I have already explained what it means to say that God is a being among beings.  But to repeat myself, it it to say that the very same general-metaphysical scheme, the very same scheme of metaphysica generalis,  that applies to creatures applies also to God.  This implies, among other things, that God and Socrates (Socrates standing in for any creature whatsoever) exist in the same way.  It implies that there are not two modes of Being, one pertaining to God alone, the other pertaining to Socrates.
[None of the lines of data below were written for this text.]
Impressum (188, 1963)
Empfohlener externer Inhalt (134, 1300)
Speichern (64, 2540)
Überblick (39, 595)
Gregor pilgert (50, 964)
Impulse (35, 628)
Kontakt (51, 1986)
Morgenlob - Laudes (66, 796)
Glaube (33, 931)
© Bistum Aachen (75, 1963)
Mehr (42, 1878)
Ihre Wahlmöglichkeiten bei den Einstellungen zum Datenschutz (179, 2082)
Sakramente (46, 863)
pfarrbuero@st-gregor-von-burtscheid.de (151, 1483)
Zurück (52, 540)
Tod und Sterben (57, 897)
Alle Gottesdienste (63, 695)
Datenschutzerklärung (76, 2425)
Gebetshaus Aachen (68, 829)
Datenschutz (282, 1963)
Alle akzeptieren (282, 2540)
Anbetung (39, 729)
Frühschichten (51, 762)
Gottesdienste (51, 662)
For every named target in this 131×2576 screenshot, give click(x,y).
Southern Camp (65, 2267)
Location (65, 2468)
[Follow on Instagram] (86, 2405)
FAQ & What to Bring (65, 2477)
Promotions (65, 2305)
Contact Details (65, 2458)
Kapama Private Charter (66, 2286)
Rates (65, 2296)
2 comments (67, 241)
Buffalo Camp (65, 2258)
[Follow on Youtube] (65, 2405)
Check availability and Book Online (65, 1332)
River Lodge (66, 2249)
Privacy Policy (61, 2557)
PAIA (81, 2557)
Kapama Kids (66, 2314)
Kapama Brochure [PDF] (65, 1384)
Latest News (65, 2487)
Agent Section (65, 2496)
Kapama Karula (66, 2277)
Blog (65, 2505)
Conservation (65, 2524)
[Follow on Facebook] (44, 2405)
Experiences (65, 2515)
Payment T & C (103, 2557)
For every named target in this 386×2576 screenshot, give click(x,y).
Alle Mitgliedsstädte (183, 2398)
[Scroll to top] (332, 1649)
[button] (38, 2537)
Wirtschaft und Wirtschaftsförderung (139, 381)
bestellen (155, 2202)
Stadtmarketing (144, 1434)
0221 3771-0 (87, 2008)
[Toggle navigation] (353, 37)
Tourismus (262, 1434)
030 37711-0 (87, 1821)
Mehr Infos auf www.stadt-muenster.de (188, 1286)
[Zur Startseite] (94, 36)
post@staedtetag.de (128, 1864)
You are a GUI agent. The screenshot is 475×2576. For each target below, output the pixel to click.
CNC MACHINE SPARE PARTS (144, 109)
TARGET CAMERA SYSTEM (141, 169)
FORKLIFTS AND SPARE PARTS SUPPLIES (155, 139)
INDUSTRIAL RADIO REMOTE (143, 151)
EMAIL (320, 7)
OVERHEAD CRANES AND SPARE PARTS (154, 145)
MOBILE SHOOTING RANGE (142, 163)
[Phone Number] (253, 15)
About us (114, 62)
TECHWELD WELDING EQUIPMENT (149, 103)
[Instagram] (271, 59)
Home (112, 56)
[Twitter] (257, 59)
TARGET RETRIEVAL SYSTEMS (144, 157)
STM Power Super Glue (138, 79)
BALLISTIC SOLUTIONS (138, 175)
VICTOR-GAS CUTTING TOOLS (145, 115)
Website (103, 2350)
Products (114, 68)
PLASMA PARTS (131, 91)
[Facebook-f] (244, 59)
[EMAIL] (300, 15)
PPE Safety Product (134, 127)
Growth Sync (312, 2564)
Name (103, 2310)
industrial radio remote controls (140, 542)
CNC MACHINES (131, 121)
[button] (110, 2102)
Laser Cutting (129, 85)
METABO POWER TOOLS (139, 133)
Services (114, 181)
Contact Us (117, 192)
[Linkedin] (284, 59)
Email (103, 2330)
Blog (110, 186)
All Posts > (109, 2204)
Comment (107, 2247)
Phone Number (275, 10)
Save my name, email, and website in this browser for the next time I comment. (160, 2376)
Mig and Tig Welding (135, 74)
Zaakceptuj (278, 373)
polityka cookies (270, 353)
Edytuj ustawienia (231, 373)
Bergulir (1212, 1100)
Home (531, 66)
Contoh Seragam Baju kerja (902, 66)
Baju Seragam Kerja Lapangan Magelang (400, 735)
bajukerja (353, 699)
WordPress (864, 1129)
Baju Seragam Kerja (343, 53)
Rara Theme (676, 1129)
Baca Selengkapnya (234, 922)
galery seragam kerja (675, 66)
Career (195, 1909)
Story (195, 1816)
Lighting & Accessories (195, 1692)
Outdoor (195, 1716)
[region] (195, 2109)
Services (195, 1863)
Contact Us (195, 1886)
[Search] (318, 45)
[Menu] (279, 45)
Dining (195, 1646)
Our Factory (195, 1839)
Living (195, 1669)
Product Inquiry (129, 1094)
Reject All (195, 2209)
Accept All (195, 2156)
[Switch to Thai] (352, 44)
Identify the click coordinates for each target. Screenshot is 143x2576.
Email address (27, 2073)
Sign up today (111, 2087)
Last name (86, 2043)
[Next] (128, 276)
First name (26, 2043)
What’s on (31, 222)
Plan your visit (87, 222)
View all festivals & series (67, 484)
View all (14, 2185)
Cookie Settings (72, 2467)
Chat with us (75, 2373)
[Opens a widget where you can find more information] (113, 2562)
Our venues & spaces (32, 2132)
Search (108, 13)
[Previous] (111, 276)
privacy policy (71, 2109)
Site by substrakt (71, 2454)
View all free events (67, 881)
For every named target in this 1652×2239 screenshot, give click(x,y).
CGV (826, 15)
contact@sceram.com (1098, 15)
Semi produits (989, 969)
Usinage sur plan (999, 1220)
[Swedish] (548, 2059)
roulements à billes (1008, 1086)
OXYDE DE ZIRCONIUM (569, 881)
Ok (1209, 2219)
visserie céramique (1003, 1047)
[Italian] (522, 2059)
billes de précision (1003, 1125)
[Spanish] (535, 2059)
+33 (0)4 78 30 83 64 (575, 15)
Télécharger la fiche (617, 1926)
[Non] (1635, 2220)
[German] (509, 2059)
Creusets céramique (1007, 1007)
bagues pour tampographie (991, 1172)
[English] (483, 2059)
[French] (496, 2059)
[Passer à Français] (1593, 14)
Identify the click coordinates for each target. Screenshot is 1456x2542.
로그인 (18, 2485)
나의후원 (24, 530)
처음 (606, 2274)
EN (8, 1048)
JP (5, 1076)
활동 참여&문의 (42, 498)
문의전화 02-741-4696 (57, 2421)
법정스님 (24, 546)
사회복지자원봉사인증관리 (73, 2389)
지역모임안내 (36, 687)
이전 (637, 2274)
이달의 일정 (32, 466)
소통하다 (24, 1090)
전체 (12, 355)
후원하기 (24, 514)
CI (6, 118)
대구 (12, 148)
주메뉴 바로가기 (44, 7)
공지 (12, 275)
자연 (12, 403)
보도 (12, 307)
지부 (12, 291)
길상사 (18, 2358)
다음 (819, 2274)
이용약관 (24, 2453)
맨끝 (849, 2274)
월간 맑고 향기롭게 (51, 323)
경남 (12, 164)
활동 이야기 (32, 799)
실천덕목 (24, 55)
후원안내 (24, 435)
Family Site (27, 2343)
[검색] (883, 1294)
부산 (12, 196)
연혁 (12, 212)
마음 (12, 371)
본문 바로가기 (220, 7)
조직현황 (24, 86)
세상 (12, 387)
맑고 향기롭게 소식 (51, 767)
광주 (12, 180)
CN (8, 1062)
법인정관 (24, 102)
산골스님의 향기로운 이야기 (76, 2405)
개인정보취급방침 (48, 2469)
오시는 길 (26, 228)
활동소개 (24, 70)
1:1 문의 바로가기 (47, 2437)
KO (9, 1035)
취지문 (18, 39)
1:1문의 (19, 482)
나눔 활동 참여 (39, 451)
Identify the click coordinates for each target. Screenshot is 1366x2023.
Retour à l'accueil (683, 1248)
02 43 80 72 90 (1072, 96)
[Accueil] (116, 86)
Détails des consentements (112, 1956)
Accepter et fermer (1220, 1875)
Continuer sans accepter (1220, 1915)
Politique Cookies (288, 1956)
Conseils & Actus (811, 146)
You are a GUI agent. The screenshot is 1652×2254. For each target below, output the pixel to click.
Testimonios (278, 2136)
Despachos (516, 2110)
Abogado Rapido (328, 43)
If, on the other hand, one denies that God is not a being among beings, then one is maintaining, among other things, that God and Socrates exist in different ways.  The difference can be put by saying that God is (identically) his existence and existence itself while this is surely not the case for Socrates: he has existence but he doesn't have it being being it.  In God there is no real distinction, no distinctio realis, between essence and existence while in Socrates there is a real distinction beteen essence and existence.

Equivalently, if God is a being among beings, then God is one member of a totality of beings each of which exists in the very same sense of 'exists' and has properties in the very same sense of 'has properties.'  But if God is not a being among beings, then there is no such totality of beings each of which exists in the very same sense of 'exists' and has properties in the very same sense of 'has properties such that both God and Socrates are members of it.

How does (B) differ from (C)?  On (B) God is (identical to) Being but also is.  God is not a being, but the being that is identical to Being itself.  (C) is a more radical view.  It is the view that God is so radically transcendent of creatures that he is not!  This is exactly what pseudo-Dionysius says in The Divine Names (Complete Works, p. 98) It is the view that God is other than every being.  But if God is other than every being, then God in no way is.  

This can also be explained in terms of univocity, analogicity, and equivocity.  For Tuggy & Co. 'exists' in 'God exists' and 'Socrates exists' has exactly the same sense.  The predicate is univocal across these two occurrences.  For Aquinas, the predicate is being used analogously, which implies that while God and Socrates both are, they are in different ways or modes. But for Pseudo-Dionysius the predicate is equivocal.

Fr. Kimel suspects that Pseudo-Dionysius is saying more than that God transcends every creature.  The suspicion is correct.  Whereas Aquinas is saying that God is, but transcends every creature in respect of his very mode of Being, Pseudo-Dionysius is saying more , namely that God is so transcendent that he is not.  

My question for Fr. Kimel: Do you side with the doctor angelicus, or do you go all the way into the night of negative theology with Pseudo-Dionysus?